→ **Complete the following**
#1 Summarize the offer letter in two sentences.
#2 Rewrite the part of the offer letter that opens with the words containing "2. Cash Compensation." and closes with "commencement of employment.", replacing "compensation committee" with "remuneration committee".
#3 List every term that the offer letter defines by placing it in quotation marks inside parentheses.

→ **Text section**
◆ ◆ ◆ ◆ ◆ ◆ ◆

EX-10.1 2 f28820exv10w1.htm EXHIBIT 10.1 exv10w1
 

(INTERWOVEN LOGO)
EXHIBIT 10.1
March 16, 2007
Mr. Joseph L. Cowan
5212 Legends Drive
Braselton, GA 30517
Dear Joe:
On behalf of Interwoven, Inc. (the “Company” or “Interwoven”) and its Board of Directors (the “Board”), I am pleased to offer you the position of Chief Executive Officer of the Company on the terms set forth below. Upon acceptance of this offer and satisfaction of any conditions herein, you will also be nominated to serve as a member of the Board.
1. Position. Your employment with the Company will commence on April 2, 2007 (the “Commencement Date”). You will be the Chief Executive Officer of the Company reporting to the Board, and shall perform the duties and responsibilities normally inherent in such position. Your primary office will be located at the Company’s headquarters in Sunnyvale, California; provided, however, in the performance of your duties and responsibilities, you will be expected to travel as needed in connection with the Company’s businesses. You agree to devote substantially all of your professional time, attention and efforts to the performance of your duties under this agreement, and shall not render services to any other business without the prior approval of the Board. You may engage in civic and not-for-profit activities as long as such activities do not interfere with the performance of your duties hereunder. You agree to be bound by the policies and procedures of the Company now or hereafter in effect relating to the conduct of employees.
2. Cash Compensation.
          (a) Base Salary. Your starting annual base salary as Chief Executive Officer will be $450,000, payable in accordance with the Company’s standard payroll procedures. Base salary payments will be subject to applicable payroll withholding taxes, as will cash bonus payments and any cash Severance payments.
          (b) Annual Bonus. You will be eligible to earn annual variable incentive compensation up to a target amount equal to $400,000, subject to meeting or exceeding certain corporate and individual performance goals as approved by the compensation committee of the Board. For 2007 such goals shall be established by mutual agreement between you and the compensation committee of the Board, as approved by the Board, within 45 days from your commencement of employment.

◆ ◆ ◆ ◆ ◆ ◆ ◆

→ **Stored rows**
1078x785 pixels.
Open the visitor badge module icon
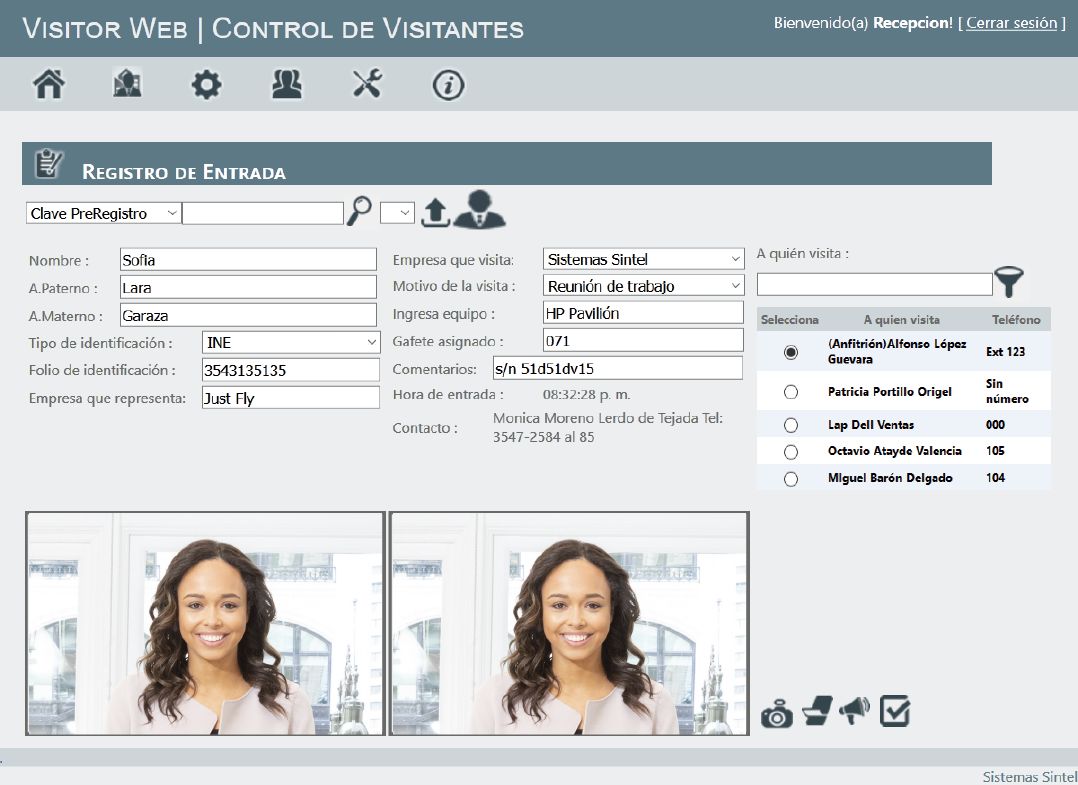tap(127, 85)
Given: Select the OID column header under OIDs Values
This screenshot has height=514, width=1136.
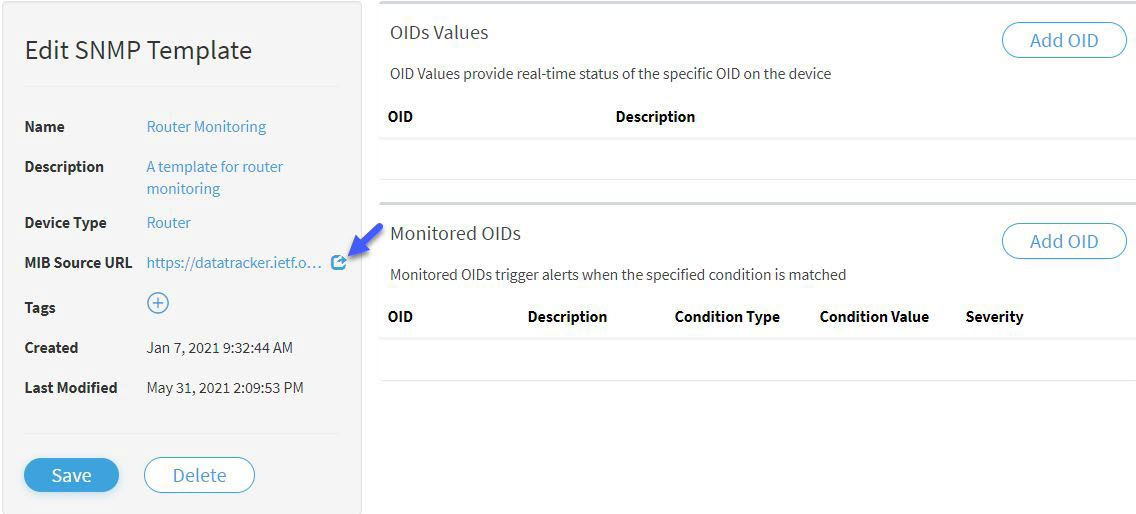Looking at the screenshot, I should coord(401,117).
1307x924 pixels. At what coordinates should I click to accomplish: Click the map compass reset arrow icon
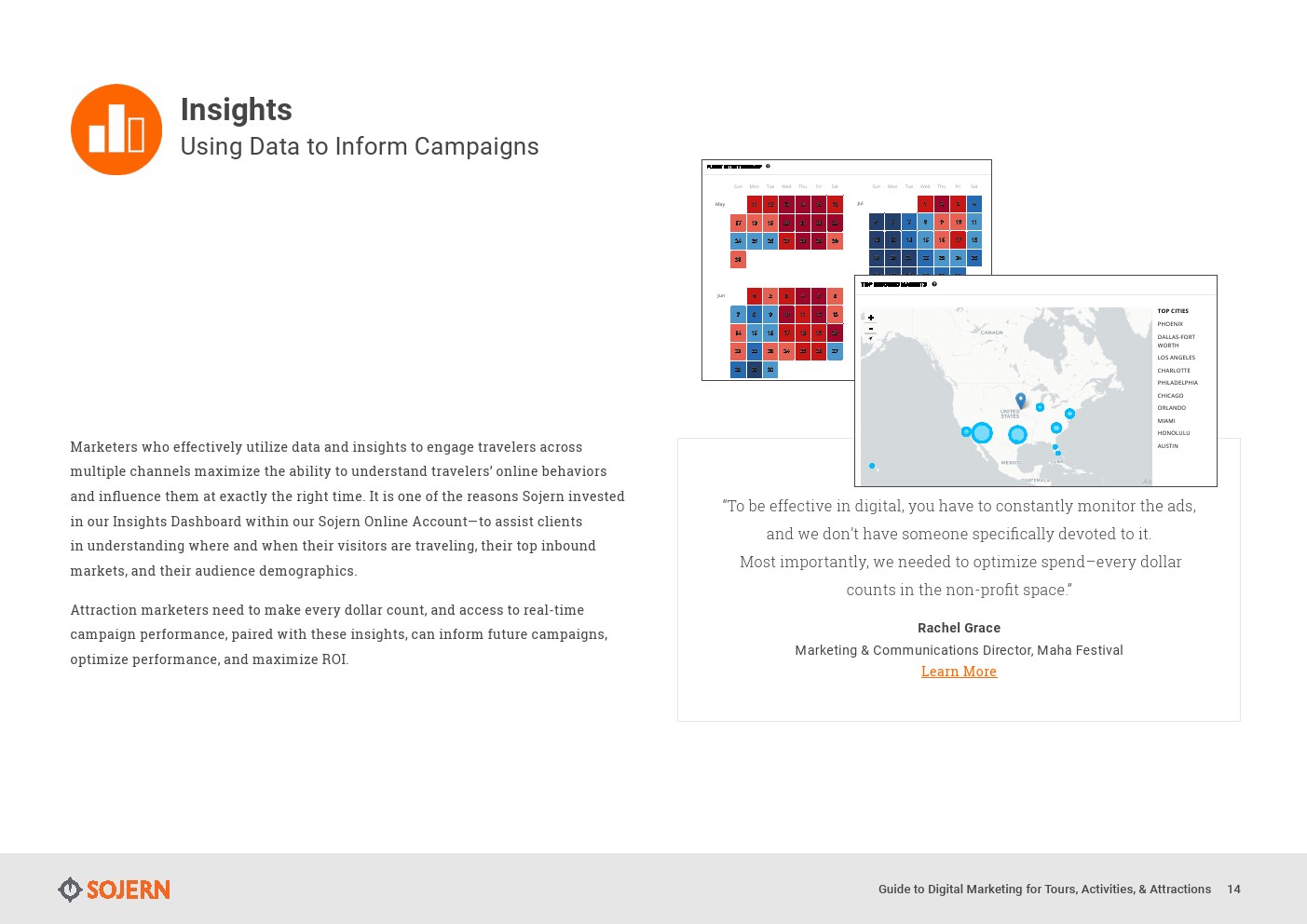pyautogui.click(x=871, y=338)
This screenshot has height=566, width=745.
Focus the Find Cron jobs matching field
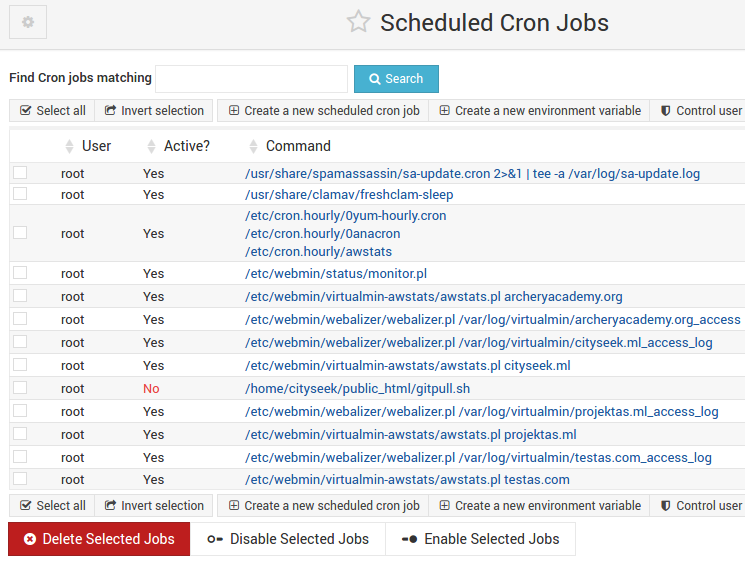(251, 79)
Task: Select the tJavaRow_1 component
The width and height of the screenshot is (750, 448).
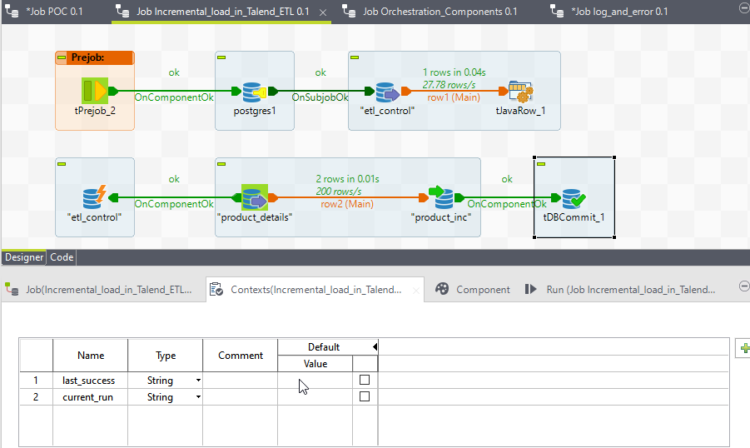Action: (520, 92)
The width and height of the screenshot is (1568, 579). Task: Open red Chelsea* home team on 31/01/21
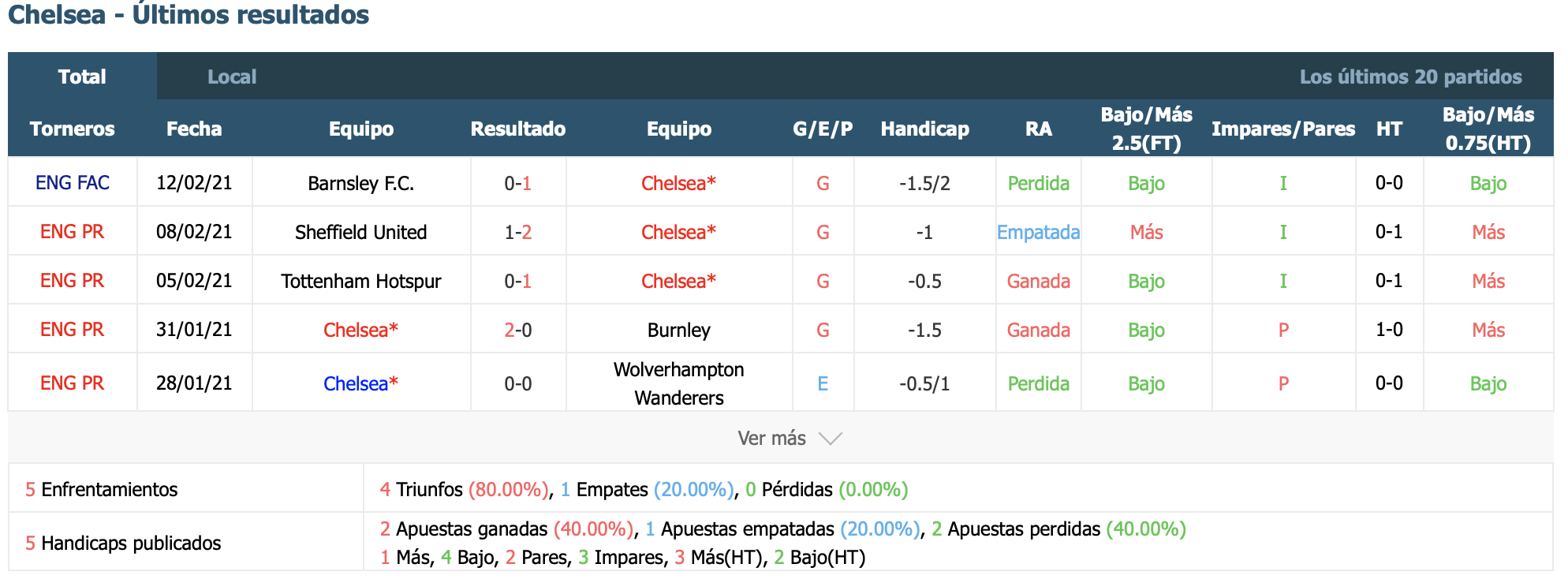(361, 331)
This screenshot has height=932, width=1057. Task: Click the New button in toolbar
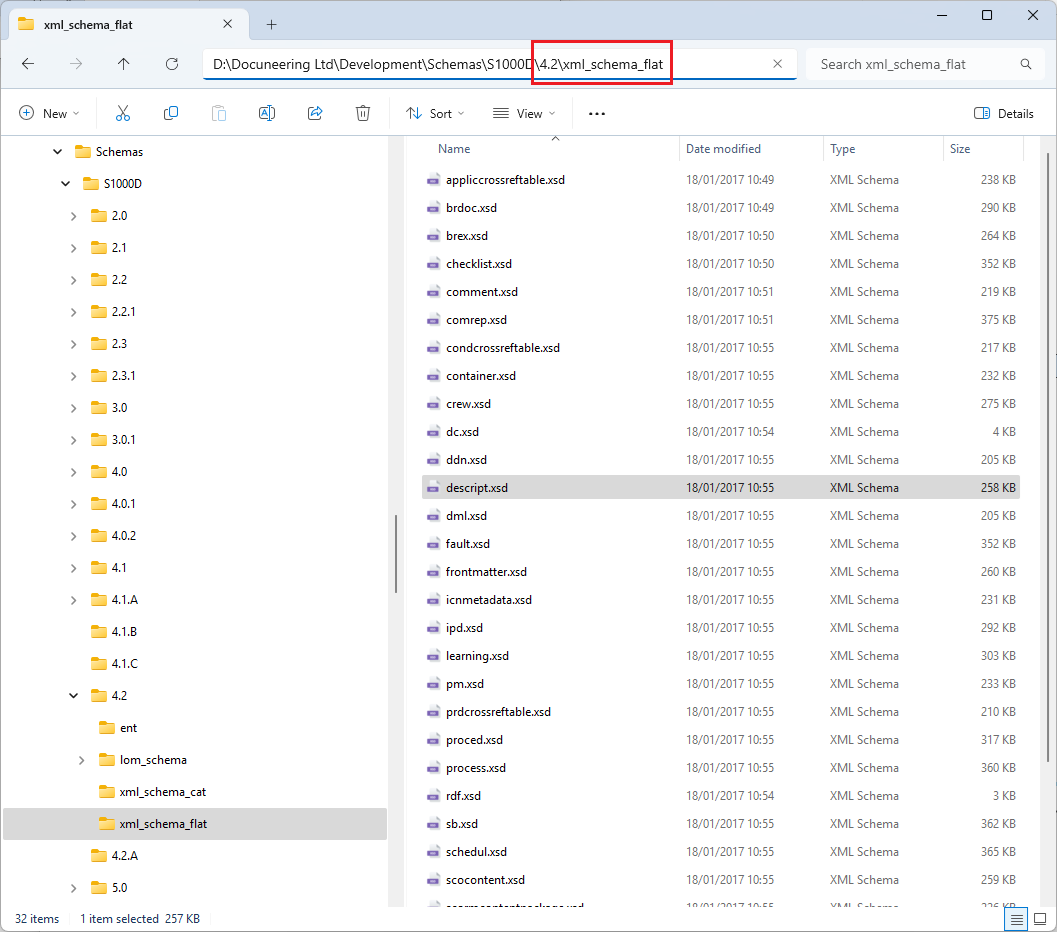point(49,114)
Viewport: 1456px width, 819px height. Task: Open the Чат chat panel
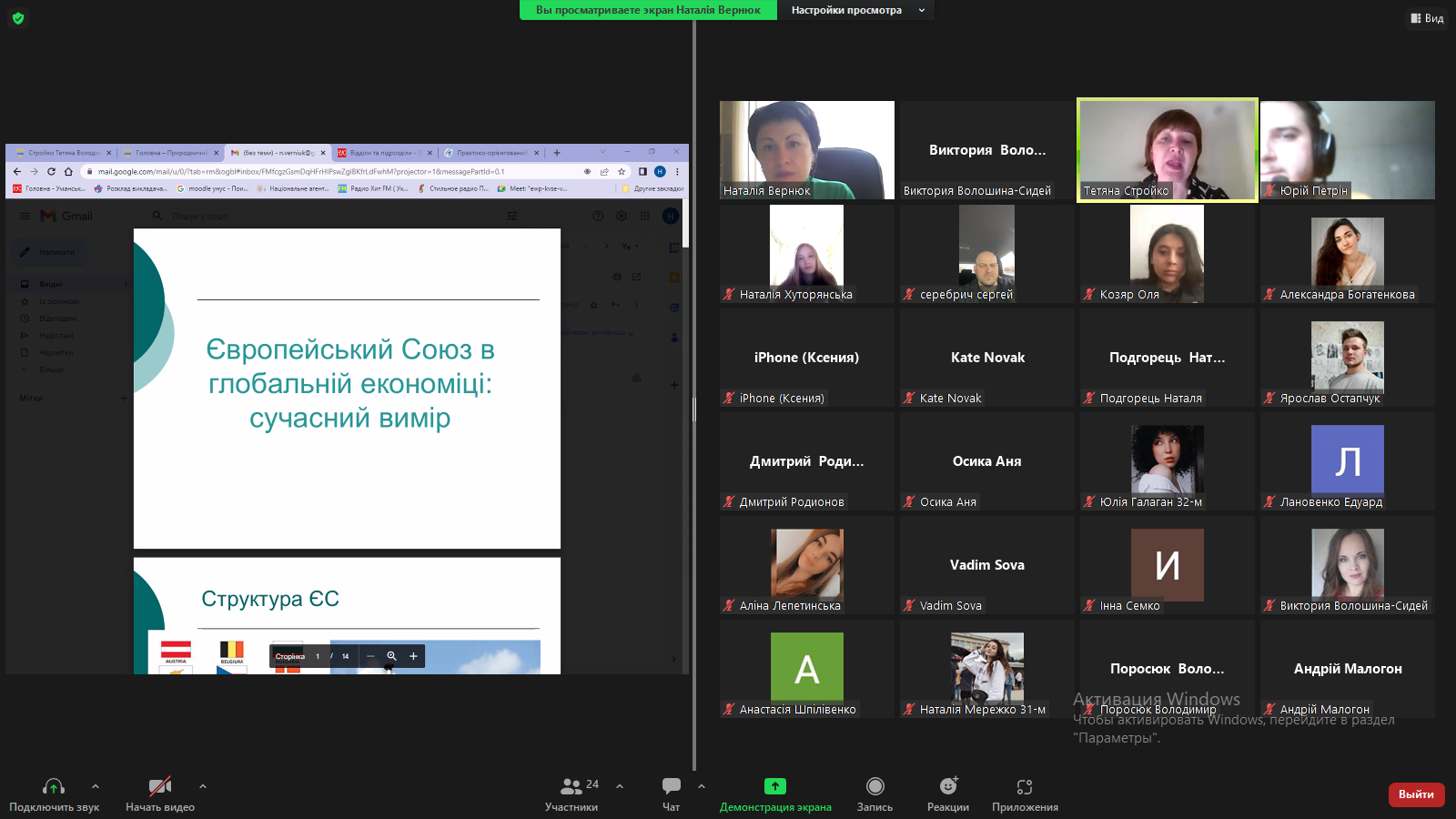coord(671,794)
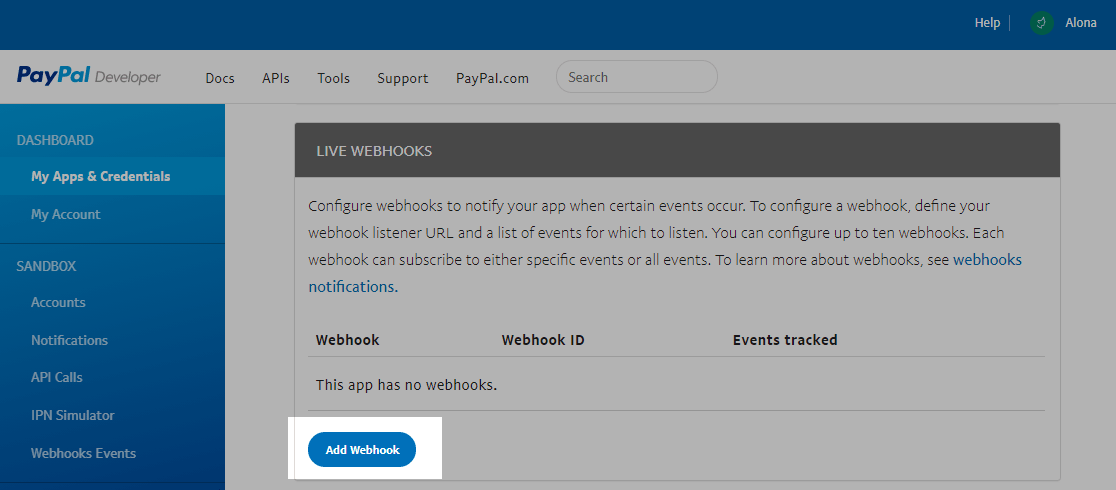Launch the IPN Simulator
The width and height of the screenshot is (1116, 490).
click(x=73, y=415)
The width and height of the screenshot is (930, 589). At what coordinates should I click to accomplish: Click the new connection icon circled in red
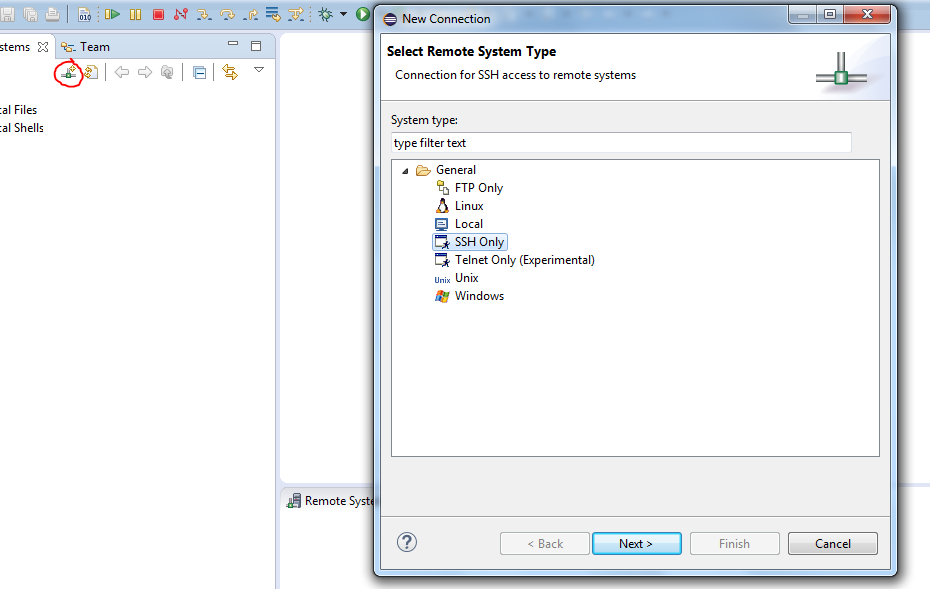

◆ ◆ ◆ ◆ ◆ ◆ ◆

→ **Answer list**
#1 Interwoven, Inc. offers Joseph L. Cowan the position of Chief Executive Officer, reporting to the Board, starting April 2, 2007, with his primary office at the Company's headquarters in Sunnyvale, California, and nomination to the Board once he accepts and any conditions are met. His starting annual base salary would be $450,000, and he would be eligible for annual variable incentive compensation up to a target of $400,000, subject to performance goals approved by the Board's compensation committee.

#2
2. Cash Compensation.
          (a) Base Salary. Your starting annual base salary as Chief Executive Officer will be $450,000, payable in accordance with the Company’s standard payroll procedures. Base salary payments will be subject to applicable payroll withholding taxes, as will cash bonus payments and any cash Severance payments.
          (b) Annual Bonus. You will be eligible to earn annual variable incentive compensation up to a target amount equal to $400,000, subject to meeting or exceeding certain corporate and individual performance goals as approved by the remuneration committee of the Board. For 2007 such goals shall be established by mutual agreement between you and the remuneration committee of the Board, as approved by the Board, within 45 days from your commencement of employment.

#3
- Company
- Interwoven
- Board
- Commencement Date